Au printemps de l’année dernière et sur impulsion de l’Italienne Giorgia Meloni, la Commission européenne avait déposé sa proposition de règlement, visant à remplacer l’actuelle directive retour jugée laxiste par de nombreux gouvernements européens, qui se plaignaient régulièrement de ne pas réussir à expulser les clandestins présents de manière irrégulière sur le sol européen.
Le premier changement n’est donc pas sur le fond, mais sur la forme : c’est bien un règlement qui va succéder à une directive. Changement de taille : une directive est un socle légal commun à partir duquel les États membres légifèrent souverainement. Exemple ? La directive fixe un maximum de dix-huit mois à la rétention des clandestins dans l’attente de leur expulsion. L’Italie fixe ce délai à dix-huit mois, la France à trois (sauf en cas de terrorisme).

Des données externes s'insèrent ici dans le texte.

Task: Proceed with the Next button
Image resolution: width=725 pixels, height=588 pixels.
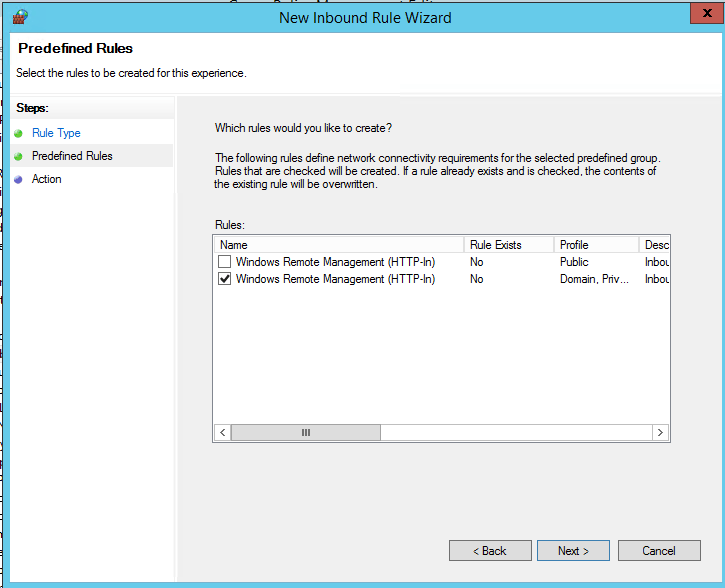Action: (x=573, y=551)
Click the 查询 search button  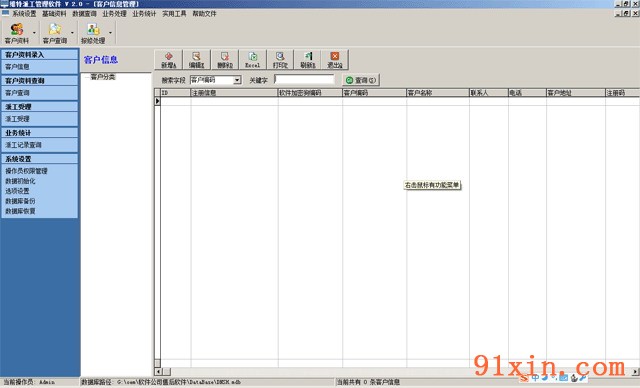[x=360, y=80]
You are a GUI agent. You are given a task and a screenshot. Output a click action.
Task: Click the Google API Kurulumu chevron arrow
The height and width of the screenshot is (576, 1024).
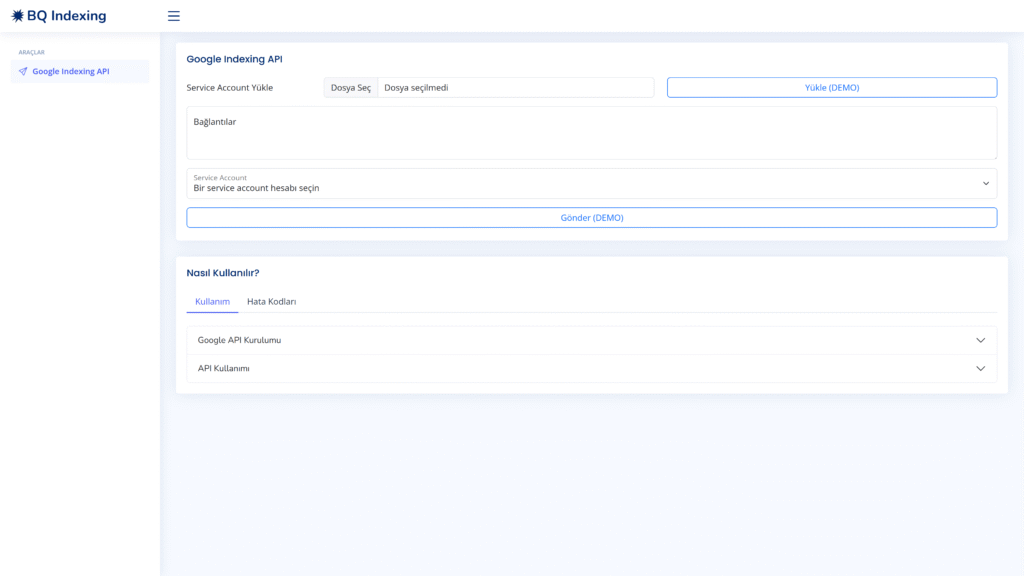pos(980,340)
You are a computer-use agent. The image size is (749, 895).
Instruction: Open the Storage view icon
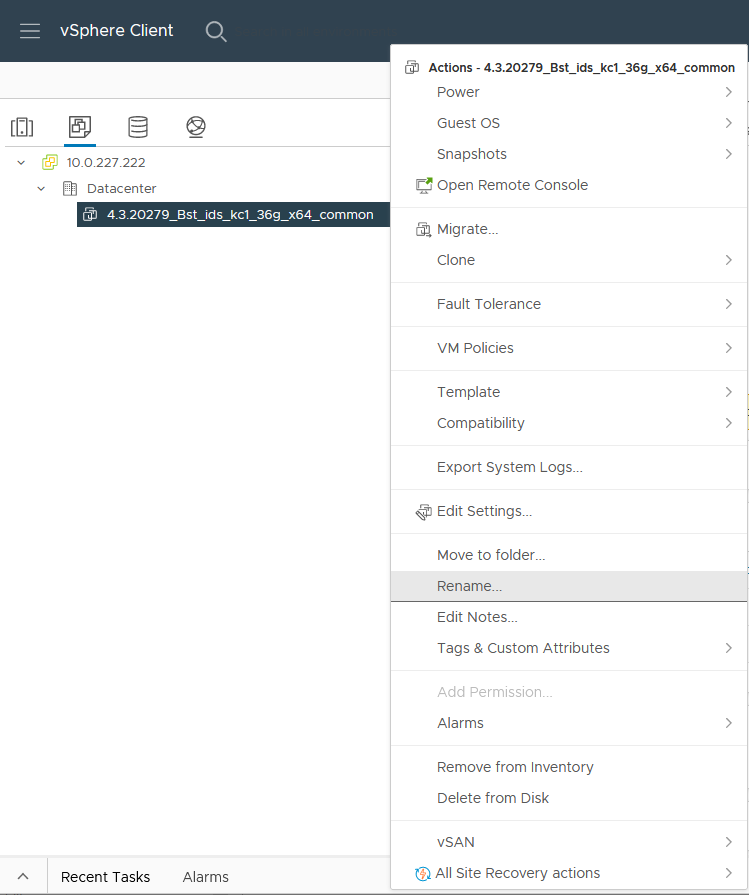(x=138, y=127)
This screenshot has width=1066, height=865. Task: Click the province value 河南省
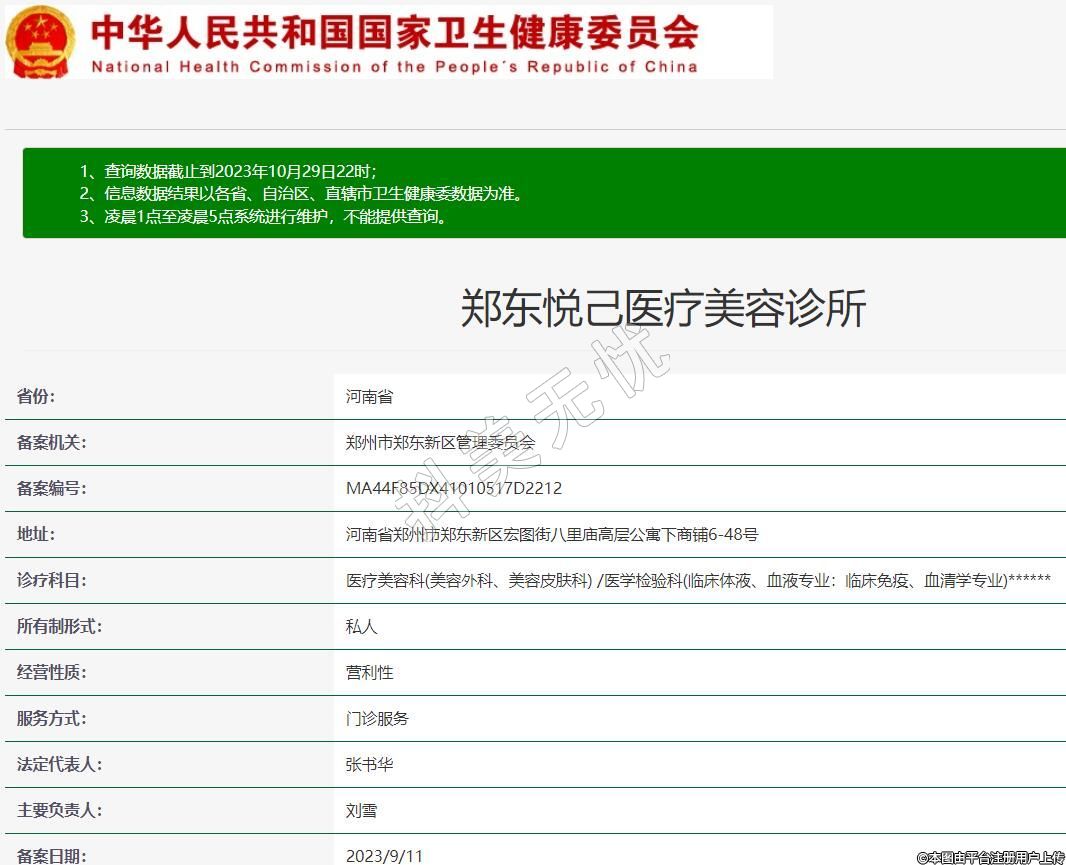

À l’inverse, un règlement s’applique à tous, sans marge de manœuvre. Cela empiète sur les souverainetés de manière indiscutable, mais permet aussi une uniformisation et une cohérence législative, qui réduit les risques de déplacements “intéressés” des migrants illégaux à travers l’Europe en fonction des législations nationales.
La proposition de la Commission européenne est donc sur la table depuis un an. Depuis, le texte est débattu au sein du Parlement européen et du Conseil de l’Europe – les deux co-législateurs de la Commission. Côté Conseil, la position est arrêtée et votée depuis décembre dernier. Mais côté Parlement, les débats ont traîné en raison de désaccords persistants. Le rapporteur du texte est issu du groupe Renew, au sein duquel siège le parti présidentiel. Lui était assez ouvert à la discussion avec les groupes de droite, mais devait aussi trouver une majorité. Or cette dernière se construit souvent au centre, avec la participation des socialistes et du PPE.
Or cette fois-ci, la gauche avait des lignes rouges sur tous les sujets jugés indispensables par les droites, et notamment au sein du PPE. Les débats se sont donc attardés, jusqu’à ce que François-Xavier Bellamy, eurodéputé français inscrit au sein du PPE, refuse de coopérer avec les socialistes réticents à tout durcissement de la politique d’asile européenne. Le rapporteur a donc conclu, cette semaine, qu’il n’y aurait certainement pas de coalition au centre, et a donc proposé son propre compromis sur le texte. Et les différentes droites européennes ont décidé de proposer, ensemble, le leur.
Mesures de durcissement
Une démarche inédite, au service d’un texte qui durcirait sensiblement la politique d’asile européenne. Pêle-mêle, le texte permettrait par exemple de pousser la rétention à vingt-quatre mois si le clandestin est identifié comme présentant un risque sécuritaire, de prononcer des interdictions d’entrer sur le territoire européen sans limite de temps, de fouiller un clandestin et de saisir ses biens afin de savoir de quel pays il arrive, ou encore de permettre que les appels et recours ne soient plus systématiquement suspensifs.
Demain soir, lundi 9 février, la commission parlementaire devrait rejeter le texte du rapporteur, et pourrait adopter celui des droites européennes. Une fois le texte adopté, un vote sera organisé en séance plénière. Avant négociation avec le Conseil européen.